As for anomalies and/or CVD detection, most algorithms use rules based on temporal and morphological indicators computed using the delineation: PR, RR and QT intervals, QRS width, level of the ST segment, slope of the T wave, etc. . . . These rules such as the Minnesota Code (Prineas et al., Springer, ISBN 978-1-84882.777-6, 2009) were written by cardiologists. However, they do not reflect the way the cardiologists analyze the ECGs and are crude simplifications. Algorithms such as the Glasgow University Algorithm are based on such principles (Statement of Validation and Accuracy for the Glasgow 12-Lead ECG Analysis Program, Physio Control, 2009).
More advanced methods use learning algorithms, and are built using a diagnosis and an adequate representation for each ECG they learn from; however, in these methods, once again, it is necessary to seek a representation of the raw data into a space that preserves the invariance and stability properties. Indeed, an ECG signal varies significantly from one patient to another. It is therefore extremely difficult for an algorithm to learn how to discriminate different diseases by simply comparing raw data. A representation which drastically limits this interpatient variability while preserving the invariance within the same disease class must be chosen.
In order to solve the above-mentioned issues, the Applicant turned to architectures called neural network. Such architectures have been intensively studied in the field of imaging (Russakovsky et al., arXiv:1409.0575v3, 30 Jan. 2015), but limitations arose when, very recently, the first scientific teams attempted to apply them to ECGs (Zheng et al., Web-Age Information Management, 2014, Vol. 8485, pp 298-310, Jin and Dong, Science China Press, Vol. 45, No 3, 2015, pp 398-416). Indeed, these prior arts only limit the classification to an attempt to identify normal ECG versus abnormal ECG, or to perform a beat-to-beat analysis. The beat-to-beat analysis adds a preprocessing step while reducing the ability of the neural network to learn some anomalies: rhythm disorders, for example, cannot be identified from the observation of a single beat. In fact, these algorithms only consider single-label classification whereas multi-label classification is essential in ECG interpretation, since one ECG can present several anomalies.
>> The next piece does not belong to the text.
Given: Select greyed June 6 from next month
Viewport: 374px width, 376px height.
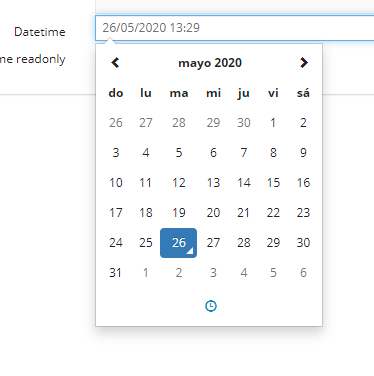Looking at the screenshot, I should (x=303, y=273).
Thus, there is a need for computerized algorithms able to analyze ECG that can:                carry out the analysis without constraints from the ECG recording duration;        carry out the analysis without the need for beat-by-beat processing, or feature extraction;        obtain the delineation of the signal, including identification of hidden P waves;        provide a multi-label classification directly from a full ECG, possibly exhibiting multiple labels;        be fast, stable and reliable.